WHAT THE TASK REQUIRES:
Write out the records below word for word, please.

[Pixel coordinate grounding data]
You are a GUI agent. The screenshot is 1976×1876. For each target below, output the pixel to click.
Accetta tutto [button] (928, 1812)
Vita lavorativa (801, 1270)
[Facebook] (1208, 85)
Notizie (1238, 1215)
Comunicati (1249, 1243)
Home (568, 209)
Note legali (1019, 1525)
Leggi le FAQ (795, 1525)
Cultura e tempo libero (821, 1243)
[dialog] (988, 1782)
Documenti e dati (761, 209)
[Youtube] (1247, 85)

COMPLETED TASK:
You are a GUI agent. The screenshot is 1976×1876. For each target below, output the pixel to click.
Accetta tutto [button] (928, 1812)
Vita lavorativa (801, 1270)
[Facebook] (1208, 85)
Notizie (1238, 1215)
Comunicati (1249, 1243)
Home (568, 209)
Note legali (1019, 1525)
Leggi le FAQ (795, 1525)
Cultura e tempo libero (821, 1243)
[dialog] (988, 1782)
Documenti e dati (761, 209)
[Youtube] (1247, 85)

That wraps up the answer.